Cascais, Lisboa e Valongo são os municípios com mais iniciativas de democracia participativa, como orçamentos participativos ou assembleias de jovens — consideradas inovações democráticas. A conclusão é de um estudo preliminar intitulado Inovações Democráticas em Portugal, que mostra que os municípios localizados no litoral e com maior densidade populacional são aqueles em que se encontram mais iniciativas deste tipo.
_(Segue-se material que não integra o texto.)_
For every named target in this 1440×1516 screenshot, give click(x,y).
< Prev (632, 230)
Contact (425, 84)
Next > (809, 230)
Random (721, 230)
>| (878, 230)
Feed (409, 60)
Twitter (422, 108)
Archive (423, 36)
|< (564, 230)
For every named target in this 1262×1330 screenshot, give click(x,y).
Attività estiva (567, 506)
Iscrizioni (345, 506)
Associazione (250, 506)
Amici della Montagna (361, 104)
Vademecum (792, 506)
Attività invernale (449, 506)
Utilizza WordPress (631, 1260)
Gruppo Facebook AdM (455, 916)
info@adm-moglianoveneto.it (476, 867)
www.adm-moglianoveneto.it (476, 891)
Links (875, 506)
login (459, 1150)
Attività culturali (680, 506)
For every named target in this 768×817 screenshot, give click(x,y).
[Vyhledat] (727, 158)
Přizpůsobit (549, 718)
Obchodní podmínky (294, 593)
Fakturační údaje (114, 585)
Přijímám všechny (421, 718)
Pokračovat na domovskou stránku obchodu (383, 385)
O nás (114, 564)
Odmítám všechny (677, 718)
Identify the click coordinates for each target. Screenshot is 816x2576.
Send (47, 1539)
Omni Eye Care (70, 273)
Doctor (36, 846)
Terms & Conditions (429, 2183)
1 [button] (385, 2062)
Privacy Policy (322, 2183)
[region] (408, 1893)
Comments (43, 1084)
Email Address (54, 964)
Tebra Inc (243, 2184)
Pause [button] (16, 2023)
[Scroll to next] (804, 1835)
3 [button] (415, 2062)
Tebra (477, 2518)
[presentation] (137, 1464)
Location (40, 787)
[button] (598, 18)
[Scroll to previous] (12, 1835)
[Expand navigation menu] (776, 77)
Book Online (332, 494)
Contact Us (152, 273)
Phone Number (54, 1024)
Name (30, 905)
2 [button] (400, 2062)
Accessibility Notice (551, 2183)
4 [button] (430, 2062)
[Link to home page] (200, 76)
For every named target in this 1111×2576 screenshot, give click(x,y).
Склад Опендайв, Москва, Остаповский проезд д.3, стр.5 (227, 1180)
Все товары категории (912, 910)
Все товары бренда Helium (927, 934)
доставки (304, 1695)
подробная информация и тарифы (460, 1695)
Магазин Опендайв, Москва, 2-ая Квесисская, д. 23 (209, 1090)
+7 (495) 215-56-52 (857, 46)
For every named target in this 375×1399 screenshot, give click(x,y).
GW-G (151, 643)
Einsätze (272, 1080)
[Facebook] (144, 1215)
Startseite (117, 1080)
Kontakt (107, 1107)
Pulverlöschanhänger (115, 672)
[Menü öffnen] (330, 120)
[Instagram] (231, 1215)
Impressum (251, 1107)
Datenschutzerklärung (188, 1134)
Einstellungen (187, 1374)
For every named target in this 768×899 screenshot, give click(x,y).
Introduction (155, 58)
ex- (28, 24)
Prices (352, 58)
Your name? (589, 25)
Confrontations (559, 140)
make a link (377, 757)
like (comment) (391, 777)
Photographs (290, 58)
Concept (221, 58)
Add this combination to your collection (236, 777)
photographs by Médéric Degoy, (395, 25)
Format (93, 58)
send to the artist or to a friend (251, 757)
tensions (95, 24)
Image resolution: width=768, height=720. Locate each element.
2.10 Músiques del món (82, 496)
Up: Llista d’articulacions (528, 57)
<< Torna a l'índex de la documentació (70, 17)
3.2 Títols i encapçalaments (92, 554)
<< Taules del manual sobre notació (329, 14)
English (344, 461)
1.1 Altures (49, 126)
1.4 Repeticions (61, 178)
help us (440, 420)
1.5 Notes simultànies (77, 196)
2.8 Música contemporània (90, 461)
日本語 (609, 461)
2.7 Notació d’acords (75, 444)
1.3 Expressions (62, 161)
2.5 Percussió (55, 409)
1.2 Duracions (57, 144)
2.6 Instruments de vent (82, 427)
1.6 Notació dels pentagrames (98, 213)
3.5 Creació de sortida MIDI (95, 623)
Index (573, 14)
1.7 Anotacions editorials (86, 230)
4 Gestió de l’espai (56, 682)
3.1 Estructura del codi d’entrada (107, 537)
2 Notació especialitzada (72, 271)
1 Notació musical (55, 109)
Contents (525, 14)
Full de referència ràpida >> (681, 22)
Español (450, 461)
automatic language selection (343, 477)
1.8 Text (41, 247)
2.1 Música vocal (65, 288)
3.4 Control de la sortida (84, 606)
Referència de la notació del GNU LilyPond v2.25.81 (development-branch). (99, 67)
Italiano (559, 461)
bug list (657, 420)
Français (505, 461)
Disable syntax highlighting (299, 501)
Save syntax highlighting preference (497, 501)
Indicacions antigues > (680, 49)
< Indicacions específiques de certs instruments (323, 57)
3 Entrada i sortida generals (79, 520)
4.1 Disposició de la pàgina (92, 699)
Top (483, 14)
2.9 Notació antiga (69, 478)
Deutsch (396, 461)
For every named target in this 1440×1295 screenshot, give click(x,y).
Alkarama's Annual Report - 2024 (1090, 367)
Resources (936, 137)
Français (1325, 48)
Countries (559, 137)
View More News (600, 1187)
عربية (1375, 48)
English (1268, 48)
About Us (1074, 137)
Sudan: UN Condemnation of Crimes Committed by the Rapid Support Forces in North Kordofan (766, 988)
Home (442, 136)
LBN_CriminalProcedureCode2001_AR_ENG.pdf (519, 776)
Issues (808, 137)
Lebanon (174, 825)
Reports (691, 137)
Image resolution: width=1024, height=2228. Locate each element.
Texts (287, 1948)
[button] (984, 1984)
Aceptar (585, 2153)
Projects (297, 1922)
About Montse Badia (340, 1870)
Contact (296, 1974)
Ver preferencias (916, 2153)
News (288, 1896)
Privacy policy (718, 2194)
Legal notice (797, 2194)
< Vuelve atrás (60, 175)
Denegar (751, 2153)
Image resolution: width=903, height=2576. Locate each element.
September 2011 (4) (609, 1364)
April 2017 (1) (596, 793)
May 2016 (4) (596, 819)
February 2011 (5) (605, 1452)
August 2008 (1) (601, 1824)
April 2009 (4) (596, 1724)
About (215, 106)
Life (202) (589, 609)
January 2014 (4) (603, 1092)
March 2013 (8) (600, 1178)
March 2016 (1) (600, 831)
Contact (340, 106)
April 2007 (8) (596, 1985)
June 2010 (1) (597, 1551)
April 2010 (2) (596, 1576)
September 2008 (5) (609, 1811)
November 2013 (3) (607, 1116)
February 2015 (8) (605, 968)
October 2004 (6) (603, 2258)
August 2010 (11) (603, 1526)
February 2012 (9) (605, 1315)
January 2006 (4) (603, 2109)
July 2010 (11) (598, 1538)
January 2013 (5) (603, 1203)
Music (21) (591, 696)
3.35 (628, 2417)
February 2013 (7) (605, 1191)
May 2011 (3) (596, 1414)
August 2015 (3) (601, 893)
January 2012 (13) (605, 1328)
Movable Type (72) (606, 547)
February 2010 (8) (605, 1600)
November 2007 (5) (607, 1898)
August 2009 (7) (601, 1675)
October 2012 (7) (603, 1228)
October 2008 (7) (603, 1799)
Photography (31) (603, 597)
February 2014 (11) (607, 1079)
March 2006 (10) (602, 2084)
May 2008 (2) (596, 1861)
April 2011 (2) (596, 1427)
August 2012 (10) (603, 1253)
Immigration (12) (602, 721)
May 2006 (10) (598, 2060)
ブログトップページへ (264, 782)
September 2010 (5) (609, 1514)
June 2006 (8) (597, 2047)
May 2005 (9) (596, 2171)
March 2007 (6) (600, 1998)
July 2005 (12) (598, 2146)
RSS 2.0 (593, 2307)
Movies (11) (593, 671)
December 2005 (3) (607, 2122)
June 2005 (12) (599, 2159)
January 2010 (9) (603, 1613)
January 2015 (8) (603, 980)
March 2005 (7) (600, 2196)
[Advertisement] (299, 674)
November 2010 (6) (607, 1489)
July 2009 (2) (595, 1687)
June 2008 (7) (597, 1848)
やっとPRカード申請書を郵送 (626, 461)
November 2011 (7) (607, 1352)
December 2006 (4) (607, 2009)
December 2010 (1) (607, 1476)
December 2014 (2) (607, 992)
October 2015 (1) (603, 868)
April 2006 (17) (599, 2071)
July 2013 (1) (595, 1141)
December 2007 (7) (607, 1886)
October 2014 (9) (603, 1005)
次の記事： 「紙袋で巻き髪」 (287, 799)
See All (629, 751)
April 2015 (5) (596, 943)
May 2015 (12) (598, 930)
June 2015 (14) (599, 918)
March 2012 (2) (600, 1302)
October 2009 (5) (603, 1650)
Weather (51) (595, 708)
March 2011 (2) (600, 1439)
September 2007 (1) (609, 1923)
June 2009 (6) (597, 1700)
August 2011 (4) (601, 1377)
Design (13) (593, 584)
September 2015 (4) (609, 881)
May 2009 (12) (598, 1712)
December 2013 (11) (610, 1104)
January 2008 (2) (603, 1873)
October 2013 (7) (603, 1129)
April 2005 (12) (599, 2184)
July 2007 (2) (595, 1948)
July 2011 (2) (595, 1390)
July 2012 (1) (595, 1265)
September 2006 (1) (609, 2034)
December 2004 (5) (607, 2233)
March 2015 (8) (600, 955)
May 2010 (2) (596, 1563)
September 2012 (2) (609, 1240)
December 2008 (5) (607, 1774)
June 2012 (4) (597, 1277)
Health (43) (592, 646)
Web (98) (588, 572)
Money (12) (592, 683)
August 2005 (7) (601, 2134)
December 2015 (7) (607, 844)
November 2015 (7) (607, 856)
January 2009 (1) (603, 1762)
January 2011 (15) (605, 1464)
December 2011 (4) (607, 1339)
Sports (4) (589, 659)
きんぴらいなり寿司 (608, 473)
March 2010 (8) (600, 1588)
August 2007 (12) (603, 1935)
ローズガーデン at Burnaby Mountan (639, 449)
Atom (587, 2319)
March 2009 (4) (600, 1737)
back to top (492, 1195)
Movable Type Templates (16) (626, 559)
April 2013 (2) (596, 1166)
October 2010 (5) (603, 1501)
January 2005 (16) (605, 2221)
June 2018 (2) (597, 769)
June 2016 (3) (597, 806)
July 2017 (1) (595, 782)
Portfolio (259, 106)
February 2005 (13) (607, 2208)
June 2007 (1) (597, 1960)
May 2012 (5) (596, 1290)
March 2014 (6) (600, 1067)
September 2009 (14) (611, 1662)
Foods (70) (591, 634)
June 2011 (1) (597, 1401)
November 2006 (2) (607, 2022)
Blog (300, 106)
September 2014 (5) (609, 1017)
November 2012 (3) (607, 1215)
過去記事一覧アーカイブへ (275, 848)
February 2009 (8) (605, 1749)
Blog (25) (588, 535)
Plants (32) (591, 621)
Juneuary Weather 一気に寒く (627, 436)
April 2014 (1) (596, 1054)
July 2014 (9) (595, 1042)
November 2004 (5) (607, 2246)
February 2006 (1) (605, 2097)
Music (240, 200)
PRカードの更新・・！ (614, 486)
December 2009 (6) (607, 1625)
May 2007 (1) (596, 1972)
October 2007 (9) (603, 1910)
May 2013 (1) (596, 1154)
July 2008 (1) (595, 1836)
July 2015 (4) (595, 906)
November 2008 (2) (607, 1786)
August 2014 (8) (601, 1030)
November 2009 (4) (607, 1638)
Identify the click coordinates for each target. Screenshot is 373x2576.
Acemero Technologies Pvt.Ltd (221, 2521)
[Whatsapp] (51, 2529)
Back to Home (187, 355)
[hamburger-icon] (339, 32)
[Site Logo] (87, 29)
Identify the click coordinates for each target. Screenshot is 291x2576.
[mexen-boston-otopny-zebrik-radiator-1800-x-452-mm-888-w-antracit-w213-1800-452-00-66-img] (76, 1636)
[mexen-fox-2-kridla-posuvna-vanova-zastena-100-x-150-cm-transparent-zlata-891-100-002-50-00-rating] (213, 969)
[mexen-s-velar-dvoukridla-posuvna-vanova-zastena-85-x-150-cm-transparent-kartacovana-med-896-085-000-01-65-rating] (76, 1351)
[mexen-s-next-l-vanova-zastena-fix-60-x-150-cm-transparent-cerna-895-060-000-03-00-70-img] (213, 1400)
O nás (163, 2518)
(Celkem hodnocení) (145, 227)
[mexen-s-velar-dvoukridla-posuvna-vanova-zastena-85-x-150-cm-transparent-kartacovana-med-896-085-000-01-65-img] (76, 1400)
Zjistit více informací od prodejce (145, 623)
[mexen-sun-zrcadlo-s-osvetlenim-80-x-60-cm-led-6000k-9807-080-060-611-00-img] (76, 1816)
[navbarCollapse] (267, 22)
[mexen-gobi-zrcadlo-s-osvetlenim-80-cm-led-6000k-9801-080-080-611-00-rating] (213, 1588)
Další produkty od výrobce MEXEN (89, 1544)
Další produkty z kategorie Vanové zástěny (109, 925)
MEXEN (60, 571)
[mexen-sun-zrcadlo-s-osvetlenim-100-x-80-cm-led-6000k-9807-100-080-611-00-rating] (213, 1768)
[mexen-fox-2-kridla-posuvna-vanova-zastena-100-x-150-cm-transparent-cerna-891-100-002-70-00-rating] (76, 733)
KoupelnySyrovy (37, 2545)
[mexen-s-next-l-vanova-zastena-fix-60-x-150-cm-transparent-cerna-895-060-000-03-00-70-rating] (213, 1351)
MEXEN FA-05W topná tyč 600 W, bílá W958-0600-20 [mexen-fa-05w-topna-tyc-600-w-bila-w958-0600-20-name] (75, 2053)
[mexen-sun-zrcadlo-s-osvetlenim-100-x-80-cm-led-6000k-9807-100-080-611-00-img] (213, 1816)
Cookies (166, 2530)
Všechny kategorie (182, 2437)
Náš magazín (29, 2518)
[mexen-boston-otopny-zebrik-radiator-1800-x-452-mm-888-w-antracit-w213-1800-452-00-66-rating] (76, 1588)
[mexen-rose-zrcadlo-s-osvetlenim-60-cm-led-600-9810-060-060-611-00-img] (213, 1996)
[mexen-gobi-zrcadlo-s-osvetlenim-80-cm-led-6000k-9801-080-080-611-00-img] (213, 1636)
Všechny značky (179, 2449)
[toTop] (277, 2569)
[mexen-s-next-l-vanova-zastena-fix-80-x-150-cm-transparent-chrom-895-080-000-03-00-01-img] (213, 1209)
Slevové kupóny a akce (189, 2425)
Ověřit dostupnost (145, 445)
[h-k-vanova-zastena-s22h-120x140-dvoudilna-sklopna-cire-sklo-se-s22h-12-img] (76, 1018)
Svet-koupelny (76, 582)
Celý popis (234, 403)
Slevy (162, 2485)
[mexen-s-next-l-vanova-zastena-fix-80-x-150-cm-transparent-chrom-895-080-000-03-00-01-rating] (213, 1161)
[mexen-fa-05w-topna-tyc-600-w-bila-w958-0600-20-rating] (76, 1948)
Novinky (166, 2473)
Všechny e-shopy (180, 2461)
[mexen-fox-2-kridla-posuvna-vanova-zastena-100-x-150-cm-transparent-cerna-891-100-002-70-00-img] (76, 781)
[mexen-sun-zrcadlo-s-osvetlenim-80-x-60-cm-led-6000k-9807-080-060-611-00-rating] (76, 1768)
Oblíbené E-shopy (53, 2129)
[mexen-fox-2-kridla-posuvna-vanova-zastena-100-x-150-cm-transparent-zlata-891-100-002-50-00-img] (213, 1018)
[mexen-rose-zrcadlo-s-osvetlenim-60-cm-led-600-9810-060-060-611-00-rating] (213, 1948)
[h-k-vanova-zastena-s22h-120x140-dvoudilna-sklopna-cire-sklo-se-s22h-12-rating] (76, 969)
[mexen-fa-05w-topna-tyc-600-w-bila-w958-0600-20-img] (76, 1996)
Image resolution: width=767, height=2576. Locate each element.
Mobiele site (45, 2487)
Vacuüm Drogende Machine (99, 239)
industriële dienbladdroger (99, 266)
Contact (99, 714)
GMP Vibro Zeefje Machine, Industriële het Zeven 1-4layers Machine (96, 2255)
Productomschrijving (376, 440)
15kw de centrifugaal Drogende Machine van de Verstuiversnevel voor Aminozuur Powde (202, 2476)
O relatório, coordenado pelo Instituto de Ciências Sociais (ICS) da Universidade de Lisboa, é apresentado esta tarde na Fundação Calouste Gulbenkian, em Lisboa, e tem apenas ainda resultados preliminares. O estudo, que identificou 323 inovações democráticas em 154 concelhos, só deverá ser conhecido no primeiro trimestre de 2026, detalha Roberto Falanga, coordenador do projecto. O objectivo é criar uma base de dados aberta e um mapa interactivo que permita identificar todas as iniciativas deste tipo e avaliar as suas trajectórias históricas e geográficas.

Ao PÚBLICO, Roberto Falanga assinala que uma das principais dificuldades deste trabalho foi o acesso à informação disponível sobre práticas participativas, sendo precisamente essa a lacuna que o projecto pretende resolver através da base de dados aberta. “A documentação é escassa, dispersa e pouco clara”, afirma.